• _Task_: Please write out all the data exactly as shown.

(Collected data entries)
'''

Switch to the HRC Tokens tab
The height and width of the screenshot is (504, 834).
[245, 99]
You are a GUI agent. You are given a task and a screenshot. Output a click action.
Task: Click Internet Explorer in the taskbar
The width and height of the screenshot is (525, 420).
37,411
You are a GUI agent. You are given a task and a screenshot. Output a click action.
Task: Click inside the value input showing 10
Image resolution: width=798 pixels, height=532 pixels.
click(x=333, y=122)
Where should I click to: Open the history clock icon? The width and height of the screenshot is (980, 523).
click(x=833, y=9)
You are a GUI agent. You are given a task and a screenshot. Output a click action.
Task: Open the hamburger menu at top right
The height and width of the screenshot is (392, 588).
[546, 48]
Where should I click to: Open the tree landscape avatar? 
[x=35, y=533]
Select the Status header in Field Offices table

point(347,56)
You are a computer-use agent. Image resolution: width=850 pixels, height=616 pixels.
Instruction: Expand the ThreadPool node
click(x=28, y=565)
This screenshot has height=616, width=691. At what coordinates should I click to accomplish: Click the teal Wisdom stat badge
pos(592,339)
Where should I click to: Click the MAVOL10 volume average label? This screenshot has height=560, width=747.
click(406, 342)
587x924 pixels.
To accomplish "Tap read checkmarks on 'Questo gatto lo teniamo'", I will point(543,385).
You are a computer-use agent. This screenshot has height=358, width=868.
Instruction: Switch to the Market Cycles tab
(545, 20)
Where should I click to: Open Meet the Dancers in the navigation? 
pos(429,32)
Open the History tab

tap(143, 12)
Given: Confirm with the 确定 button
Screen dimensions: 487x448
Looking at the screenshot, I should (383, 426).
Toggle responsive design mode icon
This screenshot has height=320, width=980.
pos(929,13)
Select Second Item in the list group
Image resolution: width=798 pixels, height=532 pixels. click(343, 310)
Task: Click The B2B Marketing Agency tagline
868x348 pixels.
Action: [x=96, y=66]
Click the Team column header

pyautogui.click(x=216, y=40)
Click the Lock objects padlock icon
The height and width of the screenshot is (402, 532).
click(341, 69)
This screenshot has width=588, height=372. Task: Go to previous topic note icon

'''

• _Answer below_:
Switch to the HRC Tokens tab
The height and width of the screenshot is (504, 834).
[245, 99]
You are a GUI agent. You are given a task and a screenshot. Output a click action.
Task: Click Internet Explorer in the taskbar
The width and height of the screenshot is (525, 420).
37,411
You are a GUI agent. You are given a task and a screenshot. Output a click action.
Task: Click inside the value input showing 10
Image resolution: width=798 pixels, height=532 pixels.
click(x=333, y=122)
Where should I click to: Open the history clock icon? The width and height of the screenshot is (980, 523).
click(x=833, y=9)
You are a GUI agent. You are given a task and a screenshot. Output a click action.
Task: Open the hamburger menu at top right
The height and width of the screenshot is (392, 588).
[546, 48]
Where should I click to: Open the tree landscape avatar? 
[x=35, y=533]
Select the Status header in Field Offices table

point(347,56)
You are a computer-use agent. Image resolution: width=850 pixels, height=616 pixels.
Instruction: Expand the ThreadPool node
click(x=28, y=565)
This screenshot has height=616, width=691. At what coordinates should I click to accomplish: Click the teal Wisdom stat badge
pos(592,339)
Where should I click to: Click the MAVOL10 volume average label? This screenshot has height=560, width=747.
click(406, 342)
587x924 pixels.
To accomplish "Tap read checkmarks on 'Questo gatto lo teniamo'", I will point(543,385).
You are a computer-use agent. This screenshot has height=358, width=868.
Instruction: Switch to the Market Cycles tab
(545, 20)
Where should I click to: Open Meet the Dancers in the navigation? 
pos(429,32)
Open the History tab

tap(143, 12)
Given: Confirm with the 确定 button
Screen dimensions: 487x448
Looking at the screenshot, I should (383, 426).
Toggle responsive design mode icon
This screenshot has height=320, width=980.
pos(929,13)
Select Second Item in the list group
Image resolution: width=798 pixels, height=532 pixels. click(343, 310)
Task: Click The B2B Marketing Agency tagline
868x348 pixels.
Action: [x=96, y=66]
Click the Team column header

pyautogui.click(x=216, y=40)
Click the Lock objects padlock icon
The height and width of the screenshot is (402, 532).
click(341, 69)
This screenshot has width=588, height=372. Task: Go to previous topic note icon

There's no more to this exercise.